* **Aim of the task**:
For the records below, copy exactly the span that begins at the line containing "Toggle the SQLデバッグを有効にする switch" and stops after the line containing "You are a computer-use", minus any pictures.

[Dataset excerpts]
- Opening Delimiter -

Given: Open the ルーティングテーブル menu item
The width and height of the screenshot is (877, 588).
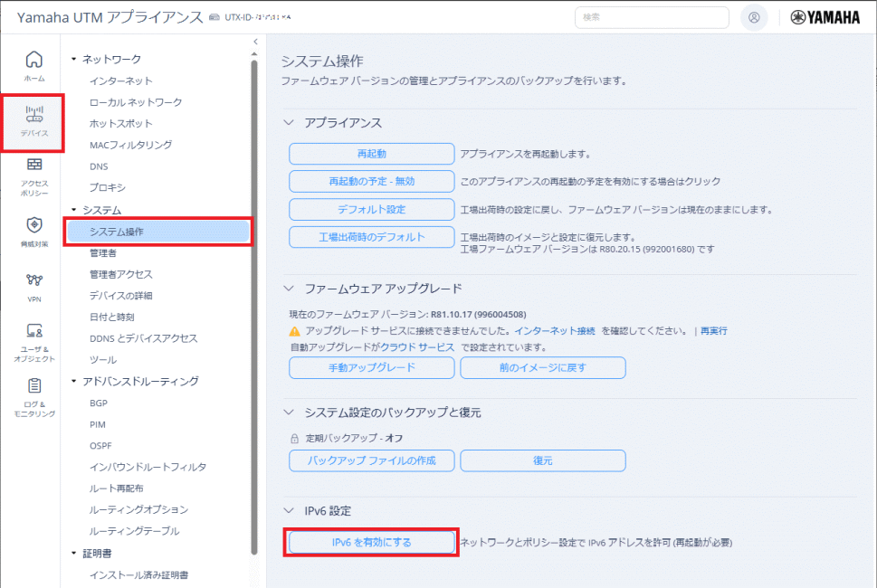Looking at the screenshot, I should (134, 531).
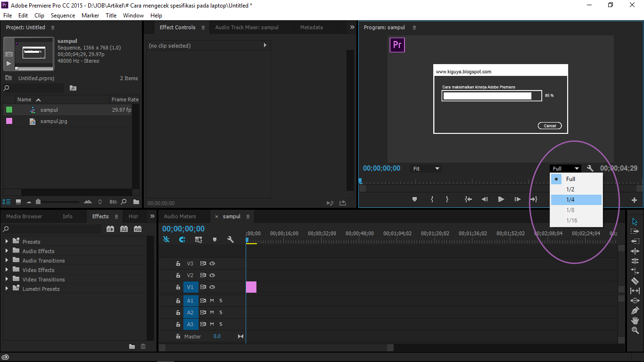
Task: Expand the Video Transitions folder
Action: pyautogui.click(x=7, y=279)

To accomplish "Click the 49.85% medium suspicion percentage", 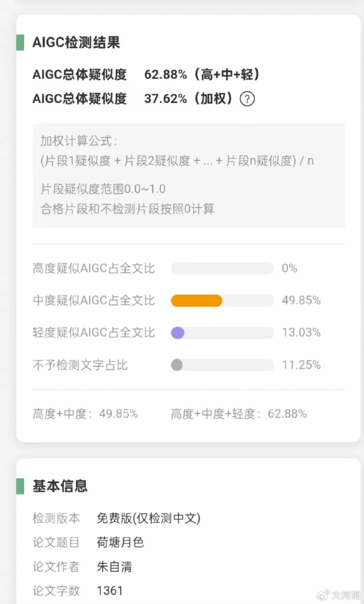I will (x=301, y=300).
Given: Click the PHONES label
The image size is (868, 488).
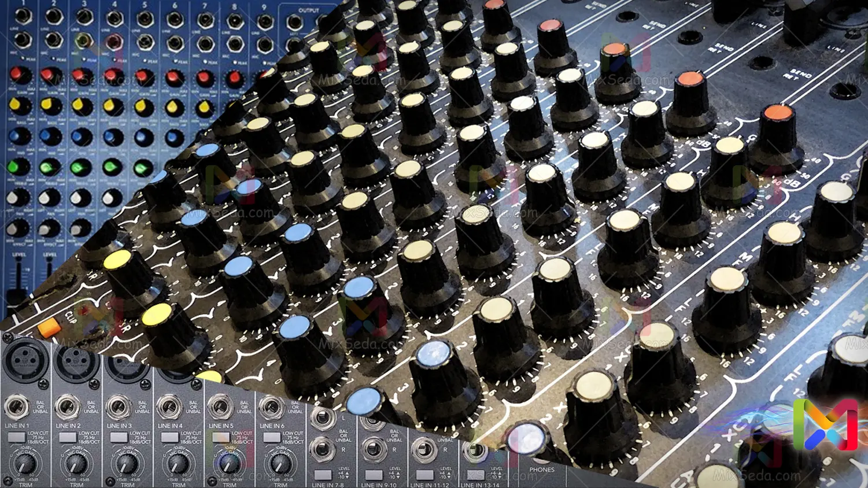Looking at the screenshot, I should 541,469.

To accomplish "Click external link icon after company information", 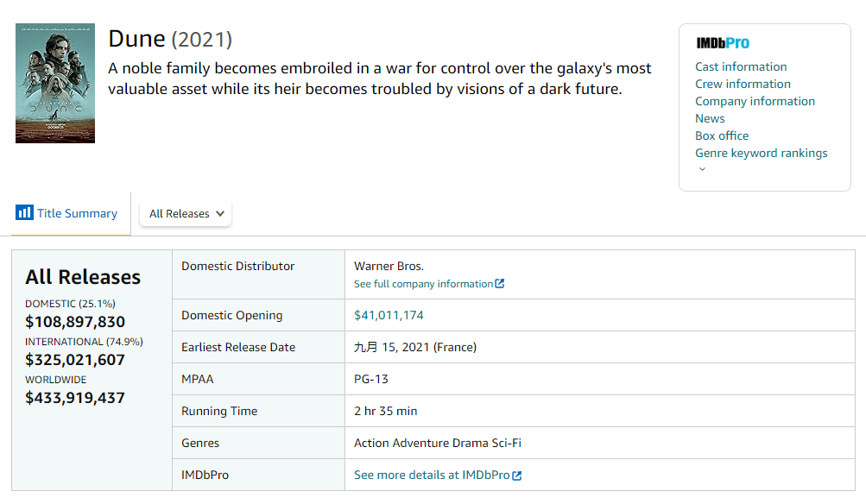I will coord(500,284).
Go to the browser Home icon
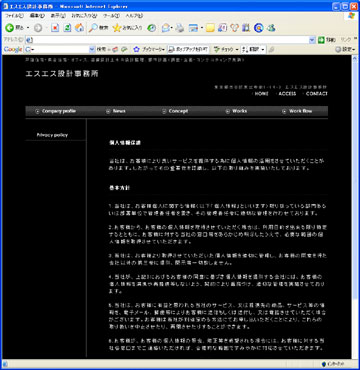The width and height of the screenshot is (360, 370). tap(79, 28)
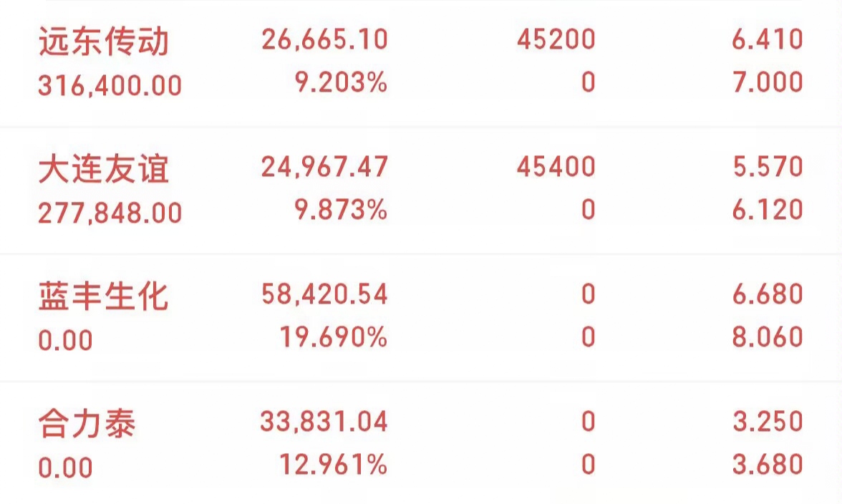Tap profit amount 24,967.47
Viewport: 842px width, 504px height.
[x=324, y=167]
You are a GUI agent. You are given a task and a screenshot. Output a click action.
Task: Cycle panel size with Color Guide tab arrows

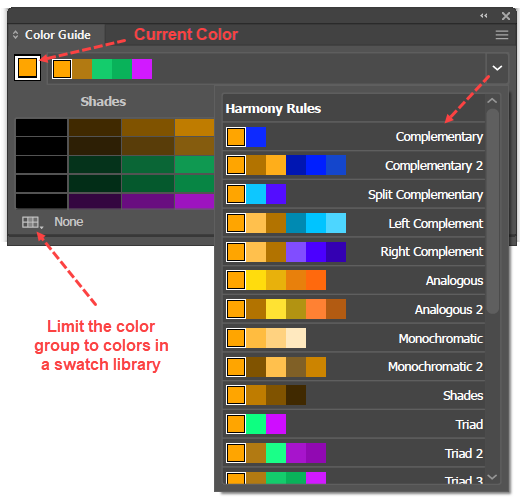point(15,35)
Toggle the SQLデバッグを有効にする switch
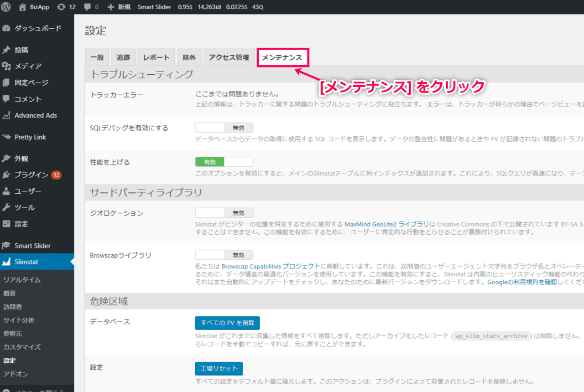The width and height of the screenshot is (584, 392). (x=224, y=128)
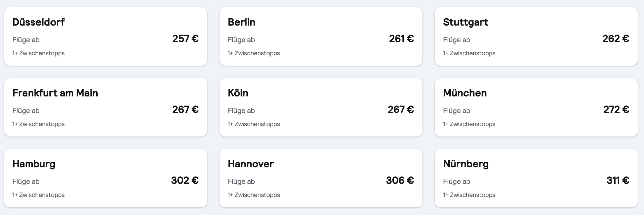Image resolution: width=644 pixels, height=215 pixels.
Task: Click '1+ Zwischenstopps' under Köln
Action: tap(254, 124)
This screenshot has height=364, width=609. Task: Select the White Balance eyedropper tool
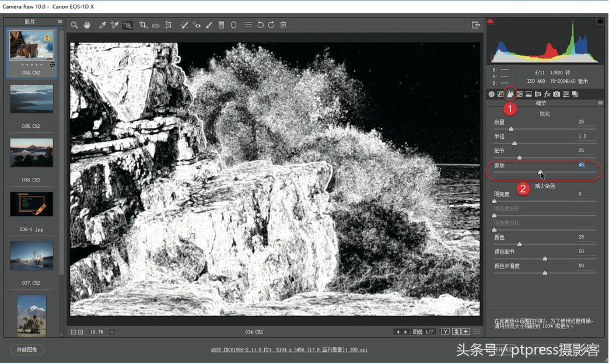[102, 25]
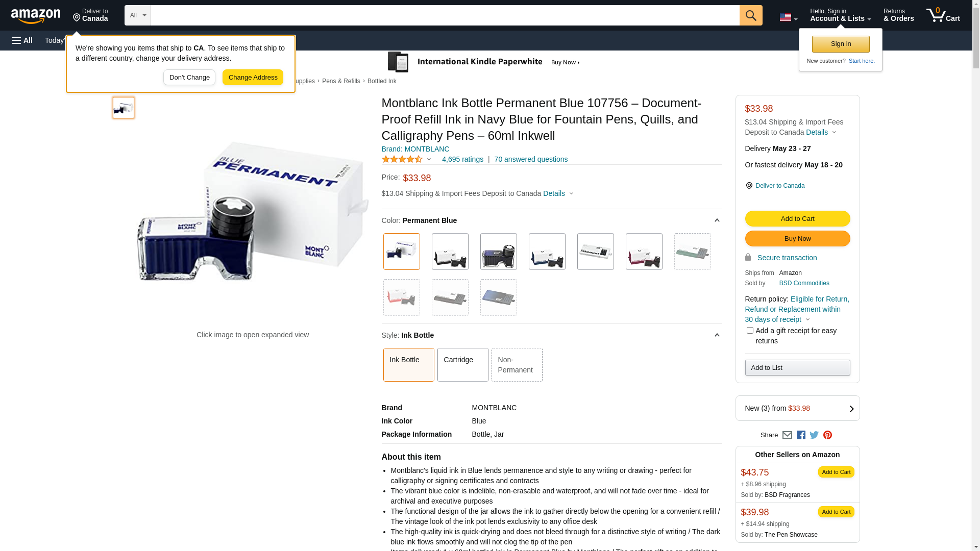Choose the burgundy red ink color swatch
Image resolution: width=980 pixels, height=551 pixels.
(644, 252)
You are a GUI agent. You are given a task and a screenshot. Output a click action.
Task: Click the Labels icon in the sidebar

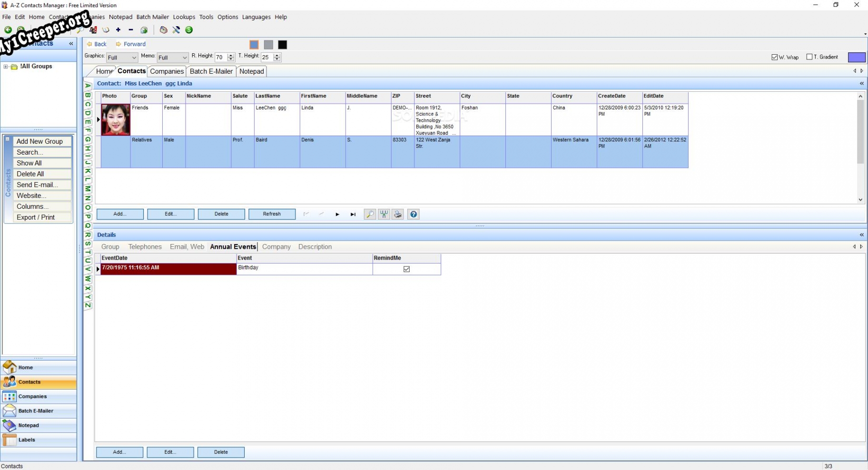[x=9, y=440]
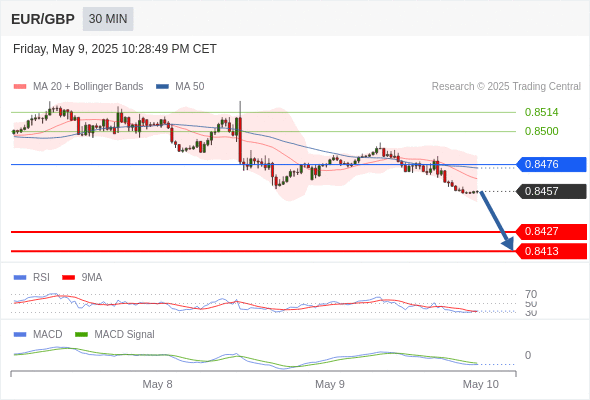Toggle the MACD Signal legend item
This screenshot has height=400, width=590.
pyautogui.click(x=115, y=334)
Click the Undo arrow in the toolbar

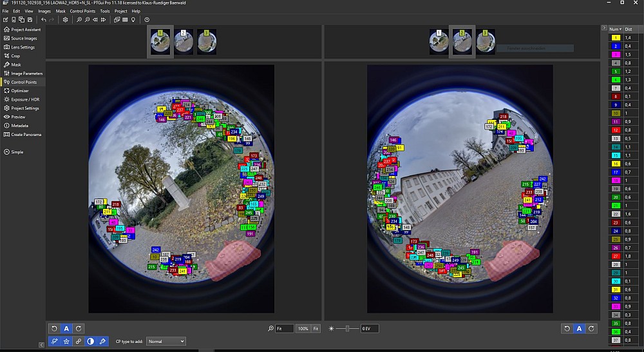click(44, 20)
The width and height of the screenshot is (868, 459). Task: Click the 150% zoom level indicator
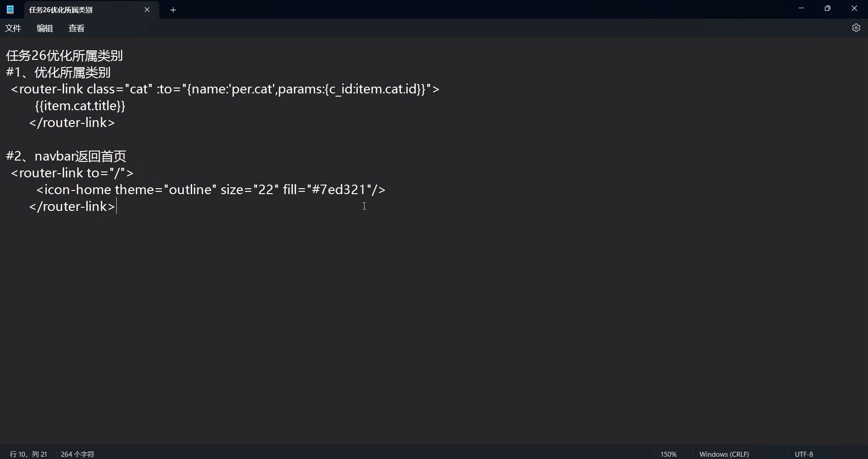(x=668, y=454)
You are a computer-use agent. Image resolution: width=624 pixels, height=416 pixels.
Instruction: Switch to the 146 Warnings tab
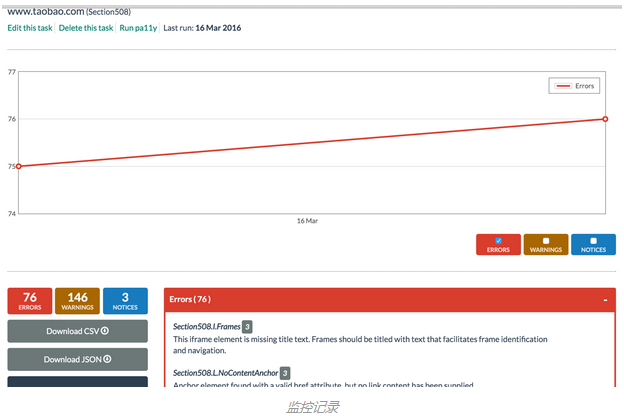point(77,301)
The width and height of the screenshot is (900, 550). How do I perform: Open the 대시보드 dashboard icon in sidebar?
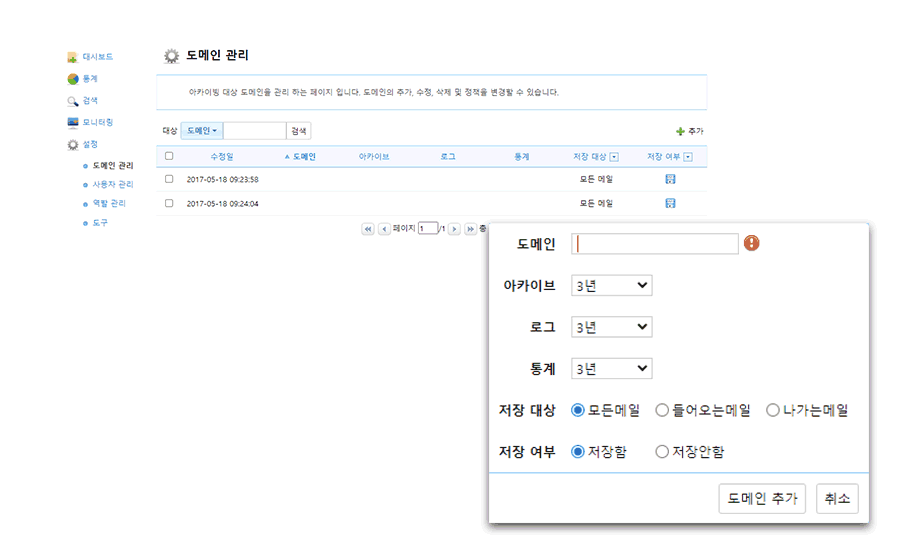click(x=72, y=57)
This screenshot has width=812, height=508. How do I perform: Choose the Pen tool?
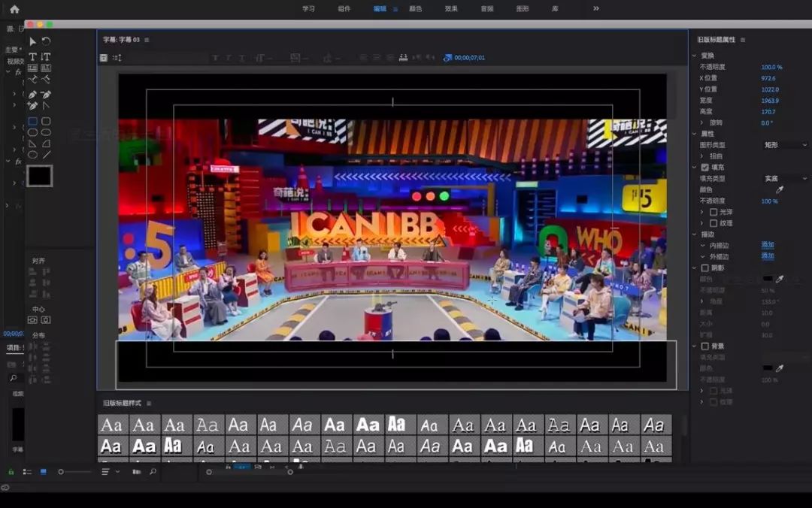(32, 95)
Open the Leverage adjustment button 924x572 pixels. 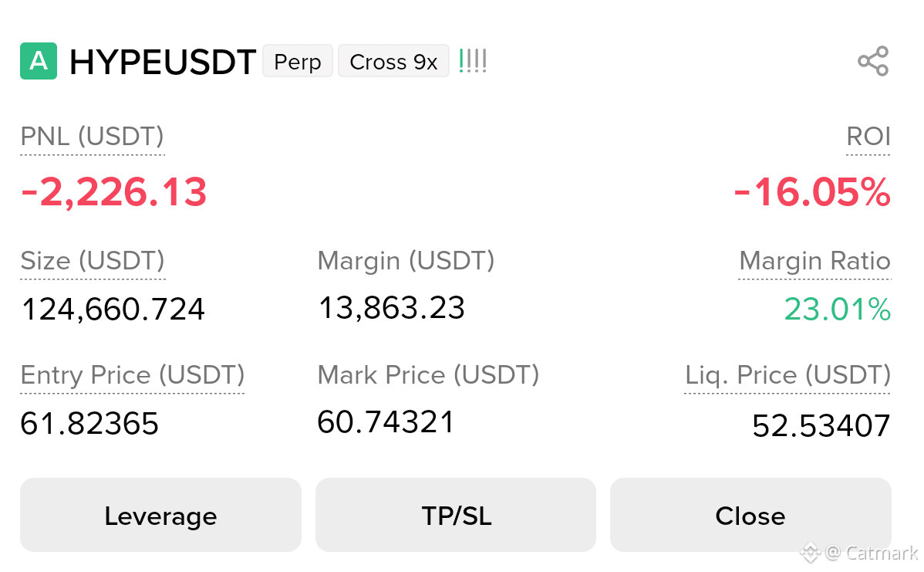(x=161, y=515)
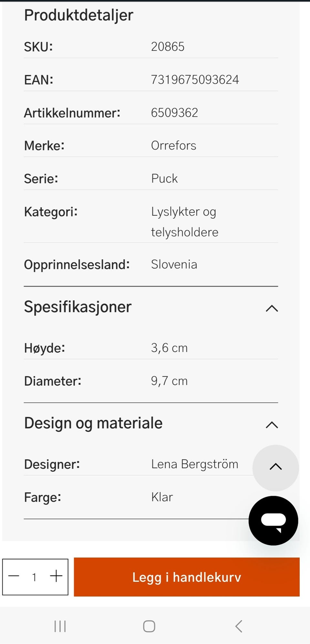This screenshot has width=310, height=644.
Task: Decrease quantity with the minus icon
Action: (14, 576)
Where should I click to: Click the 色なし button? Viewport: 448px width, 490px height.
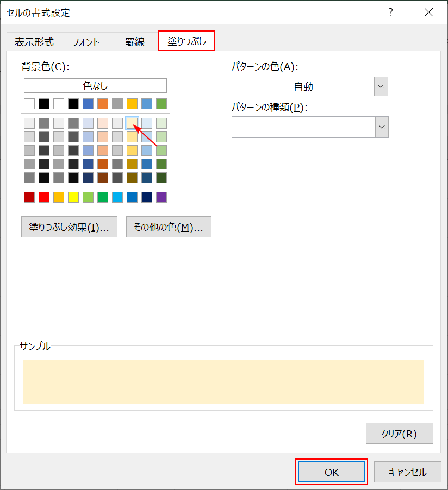click(x=95, y=85)
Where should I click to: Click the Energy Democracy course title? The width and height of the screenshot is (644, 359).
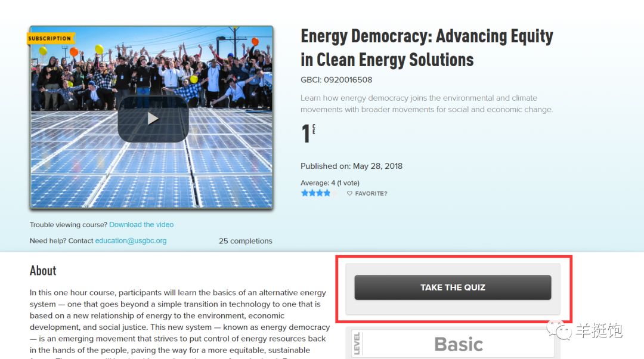coord(426,48)
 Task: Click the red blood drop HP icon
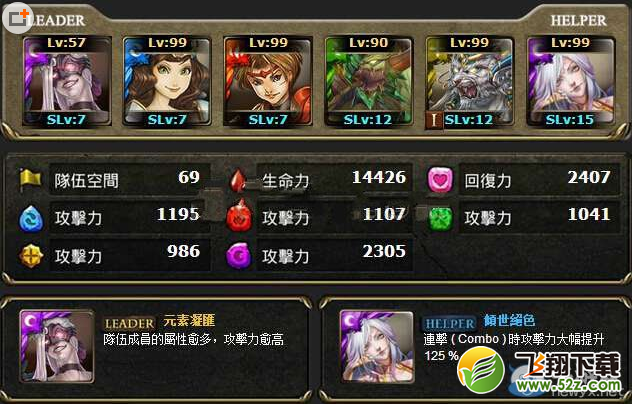238,180
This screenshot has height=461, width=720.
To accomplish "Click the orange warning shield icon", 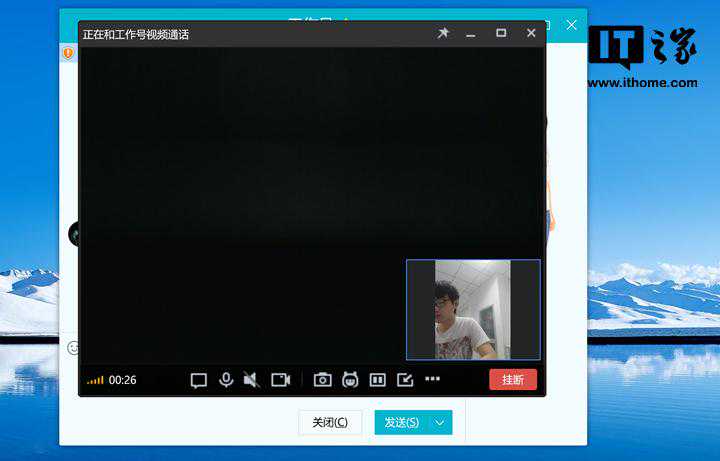I will (x=68, y=52).
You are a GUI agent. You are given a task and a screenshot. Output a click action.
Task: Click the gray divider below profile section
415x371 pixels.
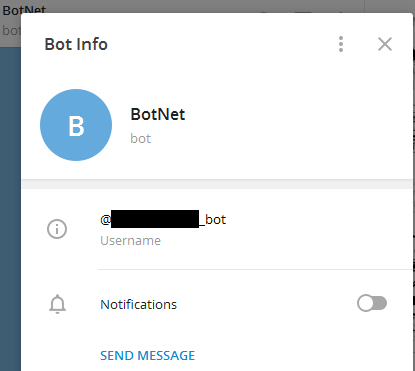click(x=217, y=184)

- Closing Delimiter -

* **Finished task**:
Toggle the SQLデバッグを有効にする switch
The width and height of the screenshot is (584, 392). (x=224, y=128)
Image resolution: width=644 pixels, height=215 pixels.
Task: Click '1+ Zwischenstopps' under Köln
Action: tap(254, 124)
This screenshot has height=364, width=609. Task: Select the White Balance eyedropper tool
[102, 25]
Choose the burgundy red ink color swatch
Image resolution: width=980 pixels, height=551 pixels.
(644, 252)
You are a GUI agent. You are given a task and a screenshot. Output a click action.
Task: Click the Labels icon in the sidebar

[x=9, y=440]
Toggle the MACD Signal legend item
This screenshot has height=400, width=590.
pyautogui.click(x=115, y=334)
Click the Undo arrow in the toolbar

click(44, 20)
The width and height of the screenshot is (868, 459). Task: Click the 150% zoom level indicator
(x=668, y=454)
You are a computer-use agent. Image resolution: width=624 pixels, height=416 pixels.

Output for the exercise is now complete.